Moreover, the inserted phrase "The elimination criterion of covariance was set at <0.1) does not make sense to me. Perhaps the authors are using p values in a selection process? This is not advised when posing causal questions. I would rather see a causal diagram involved.

I would like to see a regression analysis with FLNM as exposure and lymph node harvest and/or lymph node metastasis as outcome, but with adjustment for numerous preoperative/baseline variables, such as: sex, bmi, cancer location, cT, cN, obstruction, operation year – these are potential true confounders, not covariates known after the fact (such as mediators - operation time - or pathological variables, unknown at the time of surgery). Table 6 and 7 might be interesting in some sense, but not from a causal point of view.

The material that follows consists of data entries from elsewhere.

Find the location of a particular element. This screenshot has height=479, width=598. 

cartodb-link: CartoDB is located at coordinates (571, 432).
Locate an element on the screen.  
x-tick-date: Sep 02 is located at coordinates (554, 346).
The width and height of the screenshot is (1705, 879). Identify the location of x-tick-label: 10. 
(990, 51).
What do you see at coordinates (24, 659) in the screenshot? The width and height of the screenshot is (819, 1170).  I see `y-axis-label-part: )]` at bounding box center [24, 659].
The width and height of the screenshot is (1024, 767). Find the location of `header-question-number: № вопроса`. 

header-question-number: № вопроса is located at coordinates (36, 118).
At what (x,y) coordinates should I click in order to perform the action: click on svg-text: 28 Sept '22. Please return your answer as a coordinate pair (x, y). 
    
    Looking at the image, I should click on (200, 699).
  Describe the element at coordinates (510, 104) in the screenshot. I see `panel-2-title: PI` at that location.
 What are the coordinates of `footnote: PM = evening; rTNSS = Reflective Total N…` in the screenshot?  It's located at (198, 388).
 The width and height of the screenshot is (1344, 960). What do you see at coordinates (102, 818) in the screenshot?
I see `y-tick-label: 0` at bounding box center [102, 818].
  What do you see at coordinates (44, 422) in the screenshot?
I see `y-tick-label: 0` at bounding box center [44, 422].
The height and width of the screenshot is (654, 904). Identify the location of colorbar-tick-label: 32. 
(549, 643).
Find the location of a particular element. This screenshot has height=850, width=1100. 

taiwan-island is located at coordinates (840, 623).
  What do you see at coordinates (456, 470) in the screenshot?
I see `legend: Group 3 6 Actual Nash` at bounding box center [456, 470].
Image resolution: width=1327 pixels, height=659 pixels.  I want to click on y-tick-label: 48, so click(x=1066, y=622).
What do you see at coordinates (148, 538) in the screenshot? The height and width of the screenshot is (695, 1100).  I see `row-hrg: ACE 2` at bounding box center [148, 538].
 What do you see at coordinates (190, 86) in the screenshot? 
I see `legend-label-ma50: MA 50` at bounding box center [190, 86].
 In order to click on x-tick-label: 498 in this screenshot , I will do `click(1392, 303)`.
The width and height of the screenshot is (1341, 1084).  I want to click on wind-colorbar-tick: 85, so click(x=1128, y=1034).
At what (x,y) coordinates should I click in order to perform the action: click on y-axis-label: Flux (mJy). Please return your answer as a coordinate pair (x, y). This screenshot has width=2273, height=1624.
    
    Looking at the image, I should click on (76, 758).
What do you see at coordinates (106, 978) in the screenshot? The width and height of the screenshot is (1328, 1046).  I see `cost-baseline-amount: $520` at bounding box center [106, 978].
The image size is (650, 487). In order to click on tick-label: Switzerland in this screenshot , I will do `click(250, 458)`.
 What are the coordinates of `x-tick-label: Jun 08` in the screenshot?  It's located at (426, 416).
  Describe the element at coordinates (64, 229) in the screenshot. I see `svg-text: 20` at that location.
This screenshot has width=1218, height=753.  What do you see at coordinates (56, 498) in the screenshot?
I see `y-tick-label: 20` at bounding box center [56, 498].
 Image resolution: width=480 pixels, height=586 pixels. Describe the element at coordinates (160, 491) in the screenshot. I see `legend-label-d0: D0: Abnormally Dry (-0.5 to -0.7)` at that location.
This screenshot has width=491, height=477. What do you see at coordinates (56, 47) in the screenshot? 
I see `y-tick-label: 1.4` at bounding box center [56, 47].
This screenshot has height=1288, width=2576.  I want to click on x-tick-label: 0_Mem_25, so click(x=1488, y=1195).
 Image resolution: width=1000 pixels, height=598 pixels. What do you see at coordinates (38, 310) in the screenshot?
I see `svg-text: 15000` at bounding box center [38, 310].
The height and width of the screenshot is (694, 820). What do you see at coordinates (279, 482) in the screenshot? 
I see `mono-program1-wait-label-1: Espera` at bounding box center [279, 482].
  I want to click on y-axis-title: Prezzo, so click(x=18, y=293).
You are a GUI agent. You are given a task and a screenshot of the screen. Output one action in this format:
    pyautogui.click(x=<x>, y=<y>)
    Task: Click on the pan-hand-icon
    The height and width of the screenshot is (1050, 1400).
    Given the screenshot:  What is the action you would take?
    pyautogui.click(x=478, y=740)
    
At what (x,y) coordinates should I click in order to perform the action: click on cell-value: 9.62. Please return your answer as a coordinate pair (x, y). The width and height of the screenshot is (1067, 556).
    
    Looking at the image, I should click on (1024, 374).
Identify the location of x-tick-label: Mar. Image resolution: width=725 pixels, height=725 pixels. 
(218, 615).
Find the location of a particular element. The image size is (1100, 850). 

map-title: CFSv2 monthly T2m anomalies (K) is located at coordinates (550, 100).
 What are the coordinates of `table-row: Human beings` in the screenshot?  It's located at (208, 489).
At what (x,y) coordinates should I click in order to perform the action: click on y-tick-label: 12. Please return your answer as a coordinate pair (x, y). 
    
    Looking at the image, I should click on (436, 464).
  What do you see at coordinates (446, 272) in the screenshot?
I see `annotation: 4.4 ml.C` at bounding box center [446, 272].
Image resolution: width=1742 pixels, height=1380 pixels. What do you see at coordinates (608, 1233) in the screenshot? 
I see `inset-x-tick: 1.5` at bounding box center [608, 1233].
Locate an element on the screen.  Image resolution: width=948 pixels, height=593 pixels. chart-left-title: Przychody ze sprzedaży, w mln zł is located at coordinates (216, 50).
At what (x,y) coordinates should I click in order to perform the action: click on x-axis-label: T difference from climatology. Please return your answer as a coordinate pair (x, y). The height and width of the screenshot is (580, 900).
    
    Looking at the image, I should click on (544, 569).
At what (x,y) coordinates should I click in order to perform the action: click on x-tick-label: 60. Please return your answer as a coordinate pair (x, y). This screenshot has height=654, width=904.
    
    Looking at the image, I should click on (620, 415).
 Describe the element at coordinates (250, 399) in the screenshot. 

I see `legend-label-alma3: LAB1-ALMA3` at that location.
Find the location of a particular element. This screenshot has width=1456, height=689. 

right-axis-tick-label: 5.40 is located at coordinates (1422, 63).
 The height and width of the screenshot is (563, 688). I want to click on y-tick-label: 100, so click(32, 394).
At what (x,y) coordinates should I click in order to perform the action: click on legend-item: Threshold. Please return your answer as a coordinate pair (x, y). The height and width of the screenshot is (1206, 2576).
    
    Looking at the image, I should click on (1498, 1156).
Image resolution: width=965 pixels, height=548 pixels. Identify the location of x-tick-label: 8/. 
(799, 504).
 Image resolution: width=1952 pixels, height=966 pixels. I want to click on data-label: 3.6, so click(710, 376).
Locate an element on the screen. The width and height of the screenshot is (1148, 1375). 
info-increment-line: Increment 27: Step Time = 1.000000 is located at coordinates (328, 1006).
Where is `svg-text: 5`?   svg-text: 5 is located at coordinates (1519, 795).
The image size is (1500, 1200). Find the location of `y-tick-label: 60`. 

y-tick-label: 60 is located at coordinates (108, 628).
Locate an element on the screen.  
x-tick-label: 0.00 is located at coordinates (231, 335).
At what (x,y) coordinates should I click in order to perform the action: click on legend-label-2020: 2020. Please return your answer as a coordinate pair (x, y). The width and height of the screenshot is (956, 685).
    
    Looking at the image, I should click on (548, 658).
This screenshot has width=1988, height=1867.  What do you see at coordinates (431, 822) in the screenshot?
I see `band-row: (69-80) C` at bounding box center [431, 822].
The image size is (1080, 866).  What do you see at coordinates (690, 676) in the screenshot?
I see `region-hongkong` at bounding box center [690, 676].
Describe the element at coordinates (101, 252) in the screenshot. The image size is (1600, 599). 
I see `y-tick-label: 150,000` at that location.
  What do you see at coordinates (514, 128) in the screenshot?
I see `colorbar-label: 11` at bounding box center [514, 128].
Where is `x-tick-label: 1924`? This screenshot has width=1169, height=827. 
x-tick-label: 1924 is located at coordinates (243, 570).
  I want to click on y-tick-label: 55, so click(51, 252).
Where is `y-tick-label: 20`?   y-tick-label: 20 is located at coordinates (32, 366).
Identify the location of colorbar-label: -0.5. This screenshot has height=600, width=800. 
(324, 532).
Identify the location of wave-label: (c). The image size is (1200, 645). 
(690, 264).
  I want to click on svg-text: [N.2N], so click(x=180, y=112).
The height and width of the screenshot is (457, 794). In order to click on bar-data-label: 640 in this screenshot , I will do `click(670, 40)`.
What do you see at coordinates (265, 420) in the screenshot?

English is of a high quality.

Author Response

Please see the attachment.

Author Response File: Author Response.pdf

Round 3

Reviewer 2 Report

I think it is time to stop tormenting the authors of this beautiful study. Although I would personally very much like to see a regression analysis as proposed by myself in previous round (comment 4), I wouldn't make this a prerequisite for publication. It would be entirely up to the editorial team.